Я всецело ушёл в работу с этим обещающим молодым поколением, но времени оставалось немного. Моя старшая сестра, получившая стипендию для продолжения учения во Франции, должна была ехать со мной. Рано утром, 30 октября, мы покинули Белград. Четыре года тому назад, полные опасений за наше будущее, мы приехали в этот незнакомый город. Теперь толпа русских и сербских друзей провожала нас. Мы с болью расставались с ними, столько любви и внимания мы получили от всех них. Мы уезжали во время расцвета нашей работы. П. С. Лопухин и мой брат обещали продолжать её. Сербия отступала в прошлое, мы выходили на широкие просторы.

ПРИЛОЖЕНИЕ 6

Я был приглашён в дом Ковалевских, живших тогда в Медоне, около Парижа. Семья состояла из родителей и трёх сыновей. Отец, Евграф Петрович (1865–1941), член Думы, педагог, церковный и общественный деятель, был хорошо известен, как среди русских, так и среди французов. Его жена Инна Владимировна, урождённая Стрекалова (1877–1961), была тоже педагогом, преподавала русский язык во французских лицеях. Она была автором книги о Владимире Соловьеве (1851–1900), изданной в Париже в 1922 году. Их дом напоминал старый, культурный, дворянский очаг, был полон книг, старинной мебели и беспорядка. Семья была гостеприимная и принимала у себя весь русский Париж.

Три сына были талантливы и очень церковны. Старший, Пётр (р. 1901 г.), окончив Сорбонну, получил докторат. Впоследвии он преподавал в Сергиевской Академии, во французских учебных заведениях и написал ряд книг по истории. В течение многих лет он был главным иподьяконом Александро-Невского собора и ни одно церковное или общественное торжество в Париже не могло обойтись без его участия. Максим (р. 1903 г.), математик, статистик, композитор, был известен, как один из самых талантливых регентов. Младший, Евграф (1905 –1970), обладавший редким даром литургического творчества, стал епископом Православно–Католической Церкви во Франции. Прекрасный и оригинальный проповедник, он был также ректором богословского института святого Дионисия в Париже.

########################################

## ЗАДАНИЯ
[1] Перечислите всех членов семьи Ковалевских, которые названы в исходном тексте по имени.
[2] Ответьте по исходному тексту на вопросы:
(а) В какой день был покинут Белград?
(б) Где тогда жила семья Ковалевских?
(в) Епископом какой Церкви стал младший сын Евграф?

Данные для привязки к пиксельным координатам:

########################################

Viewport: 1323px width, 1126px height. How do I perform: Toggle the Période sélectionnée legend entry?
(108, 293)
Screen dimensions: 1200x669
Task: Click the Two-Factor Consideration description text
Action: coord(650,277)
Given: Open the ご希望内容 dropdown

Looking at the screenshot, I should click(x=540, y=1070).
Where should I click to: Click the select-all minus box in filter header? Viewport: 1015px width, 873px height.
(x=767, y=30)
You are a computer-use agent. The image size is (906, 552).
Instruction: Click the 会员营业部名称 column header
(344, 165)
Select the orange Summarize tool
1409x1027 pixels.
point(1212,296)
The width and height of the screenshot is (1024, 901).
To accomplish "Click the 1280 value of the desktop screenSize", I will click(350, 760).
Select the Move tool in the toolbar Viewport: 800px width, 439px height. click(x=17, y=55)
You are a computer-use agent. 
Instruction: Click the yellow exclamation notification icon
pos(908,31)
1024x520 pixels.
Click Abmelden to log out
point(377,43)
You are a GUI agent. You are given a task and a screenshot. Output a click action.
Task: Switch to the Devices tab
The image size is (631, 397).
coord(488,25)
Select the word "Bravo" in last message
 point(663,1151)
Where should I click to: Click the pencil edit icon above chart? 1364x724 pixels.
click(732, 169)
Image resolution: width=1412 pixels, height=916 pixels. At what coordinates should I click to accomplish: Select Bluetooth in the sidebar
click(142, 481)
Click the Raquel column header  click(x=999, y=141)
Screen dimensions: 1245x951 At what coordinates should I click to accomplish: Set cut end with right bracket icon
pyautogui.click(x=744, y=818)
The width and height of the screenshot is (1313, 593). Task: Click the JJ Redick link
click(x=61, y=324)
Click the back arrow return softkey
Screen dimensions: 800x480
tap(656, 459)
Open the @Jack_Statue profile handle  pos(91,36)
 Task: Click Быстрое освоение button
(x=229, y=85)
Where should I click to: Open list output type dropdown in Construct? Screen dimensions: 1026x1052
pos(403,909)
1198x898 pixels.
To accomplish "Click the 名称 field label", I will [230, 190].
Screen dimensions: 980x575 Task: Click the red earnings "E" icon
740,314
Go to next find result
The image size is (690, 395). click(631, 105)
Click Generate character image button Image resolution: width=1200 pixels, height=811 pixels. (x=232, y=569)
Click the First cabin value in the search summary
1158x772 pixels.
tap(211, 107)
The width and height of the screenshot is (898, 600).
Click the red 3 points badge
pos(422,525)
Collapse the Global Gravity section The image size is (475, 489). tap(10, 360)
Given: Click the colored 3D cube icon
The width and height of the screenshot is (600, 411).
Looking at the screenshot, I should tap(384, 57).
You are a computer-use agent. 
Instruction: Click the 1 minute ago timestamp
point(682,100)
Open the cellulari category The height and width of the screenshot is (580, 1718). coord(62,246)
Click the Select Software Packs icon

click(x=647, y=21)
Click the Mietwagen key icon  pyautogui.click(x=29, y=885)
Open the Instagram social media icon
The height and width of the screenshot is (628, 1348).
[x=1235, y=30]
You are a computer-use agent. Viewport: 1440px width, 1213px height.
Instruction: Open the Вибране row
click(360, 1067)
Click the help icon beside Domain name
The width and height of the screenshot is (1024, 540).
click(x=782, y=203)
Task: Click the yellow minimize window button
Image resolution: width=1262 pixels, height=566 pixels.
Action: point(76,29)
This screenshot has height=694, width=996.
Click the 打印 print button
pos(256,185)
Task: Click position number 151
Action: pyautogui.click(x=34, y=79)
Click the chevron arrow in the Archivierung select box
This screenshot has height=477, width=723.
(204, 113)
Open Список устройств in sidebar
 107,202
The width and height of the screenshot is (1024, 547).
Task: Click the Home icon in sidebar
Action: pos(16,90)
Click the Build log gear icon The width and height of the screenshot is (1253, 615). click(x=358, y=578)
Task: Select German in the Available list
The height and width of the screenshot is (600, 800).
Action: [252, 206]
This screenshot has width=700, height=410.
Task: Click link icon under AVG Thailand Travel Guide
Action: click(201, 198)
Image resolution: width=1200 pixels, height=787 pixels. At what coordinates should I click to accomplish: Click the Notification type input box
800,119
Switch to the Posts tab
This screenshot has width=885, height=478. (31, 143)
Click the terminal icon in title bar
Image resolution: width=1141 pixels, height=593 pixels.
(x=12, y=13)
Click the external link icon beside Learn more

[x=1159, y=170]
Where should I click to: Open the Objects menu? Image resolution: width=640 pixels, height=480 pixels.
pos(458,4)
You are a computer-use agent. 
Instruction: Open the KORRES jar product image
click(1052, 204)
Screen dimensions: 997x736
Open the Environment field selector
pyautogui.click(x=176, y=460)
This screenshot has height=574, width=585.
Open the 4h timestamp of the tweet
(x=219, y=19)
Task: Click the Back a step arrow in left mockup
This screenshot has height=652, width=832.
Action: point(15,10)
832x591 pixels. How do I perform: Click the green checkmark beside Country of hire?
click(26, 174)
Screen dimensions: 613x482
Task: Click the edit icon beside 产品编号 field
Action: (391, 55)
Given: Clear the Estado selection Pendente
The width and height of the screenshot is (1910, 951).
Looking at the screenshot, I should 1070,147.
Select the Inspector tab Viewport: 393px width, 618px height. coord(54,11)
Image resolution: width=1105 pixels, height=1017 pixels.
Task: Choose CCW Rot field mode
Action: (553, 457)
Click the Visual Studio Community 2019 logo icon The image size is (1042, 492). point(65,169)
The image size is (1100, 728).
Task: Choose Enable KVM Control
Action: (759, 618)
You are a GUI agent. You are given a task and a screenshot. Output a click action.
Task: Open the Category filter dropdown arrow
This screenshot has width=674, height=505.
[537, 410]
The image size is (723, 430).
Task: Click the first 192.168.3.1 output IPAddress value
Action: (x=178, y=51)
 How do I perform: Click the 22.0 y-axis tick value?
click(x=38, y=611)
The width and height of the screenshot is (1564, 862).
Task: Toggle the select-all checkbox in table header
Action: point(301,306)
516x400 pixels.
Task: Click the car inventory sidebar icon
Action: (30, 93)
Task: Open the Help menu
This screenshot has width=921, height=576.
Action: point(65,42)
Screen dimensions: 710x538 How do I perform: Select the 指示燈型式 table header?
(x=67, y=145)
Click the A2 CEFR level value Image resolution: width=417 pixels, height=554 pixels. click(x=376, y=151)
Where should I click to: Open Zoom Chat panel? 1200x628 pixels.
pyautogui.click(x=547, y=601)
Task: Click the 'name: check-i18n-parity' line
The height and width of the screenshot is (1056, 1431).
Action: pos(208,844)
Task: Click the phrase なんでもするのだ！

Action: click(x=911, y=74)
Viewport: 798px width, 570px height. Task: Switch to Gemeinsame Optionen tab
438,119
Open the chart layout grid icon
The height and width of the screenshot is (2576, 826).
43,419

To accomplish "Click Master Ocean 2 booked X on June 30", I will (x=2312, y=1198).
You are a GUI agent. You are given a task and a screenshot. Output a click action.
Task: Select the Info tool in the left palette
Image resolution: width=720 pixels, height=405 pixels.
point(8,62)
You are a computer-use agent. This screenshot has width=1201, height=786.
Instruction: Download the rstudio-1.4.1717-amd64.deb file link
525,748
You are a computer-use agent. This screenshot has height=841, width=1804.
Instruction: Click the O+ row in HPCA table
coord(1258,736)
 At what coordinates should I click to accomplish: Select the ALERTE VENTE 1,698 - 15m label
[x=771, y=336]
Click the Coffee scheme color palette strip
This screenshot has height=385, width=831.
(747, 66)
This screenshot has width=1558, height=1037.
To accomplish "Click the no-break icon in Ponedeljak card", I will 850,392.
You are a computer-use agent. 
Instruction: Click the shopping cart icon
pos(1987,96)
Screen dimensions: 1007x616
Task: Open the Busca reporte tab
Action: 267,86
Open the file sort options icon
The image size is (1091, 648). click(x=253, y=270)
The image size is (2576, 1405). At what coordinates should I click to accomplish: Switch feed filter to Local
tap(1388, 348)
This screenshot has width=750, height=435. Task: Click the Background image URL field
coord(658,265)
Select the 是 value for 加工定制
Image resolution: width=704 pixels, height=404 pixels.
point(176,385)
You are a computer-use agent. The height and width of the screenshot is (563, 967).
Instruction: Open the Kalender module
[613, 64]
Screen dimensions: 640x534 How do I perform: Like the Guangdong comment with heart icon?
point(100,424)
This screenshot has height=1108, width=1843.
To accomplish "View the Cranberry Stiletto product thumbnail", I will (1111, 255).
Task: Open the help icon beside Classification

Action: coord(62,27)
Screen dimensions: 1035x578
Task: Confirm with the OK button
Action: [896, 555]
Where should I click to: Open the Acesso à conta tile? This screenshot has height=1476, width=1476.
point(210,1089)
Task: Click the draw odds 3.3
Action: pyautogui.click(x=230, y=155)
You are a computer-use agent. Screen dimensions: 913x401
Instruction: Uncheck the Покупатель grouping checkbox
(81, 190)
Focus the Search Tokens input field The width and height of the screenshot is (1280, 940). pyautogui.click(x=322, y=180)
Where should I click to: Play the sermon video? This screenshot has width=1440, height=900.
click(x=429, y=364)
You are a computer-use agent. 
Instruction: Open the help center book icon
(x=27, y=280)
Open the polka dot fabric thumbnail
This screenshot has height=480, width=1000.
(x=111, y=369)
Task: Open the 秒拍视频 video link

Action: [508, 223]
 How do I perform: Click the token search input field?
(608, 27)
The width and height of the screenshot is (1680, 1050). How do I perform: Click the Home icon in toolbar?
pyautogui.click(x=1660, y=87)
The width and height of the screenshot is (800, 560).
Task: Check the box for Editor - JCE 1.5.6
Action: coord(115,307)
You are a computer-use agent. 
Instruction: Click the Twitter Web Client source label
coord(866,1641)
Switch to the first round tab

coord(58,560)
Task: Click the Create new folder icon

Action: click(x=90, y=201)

########################################

## ОТВЕТЫ
[1] Евграф Петрович, Инна Владимировна, Пётр, Максим, Евграф

[2]
(а) Рано утром 30 октября.
(б) В Медоне, около Парижа.
(в) Православно-Католической Церкви во Франции.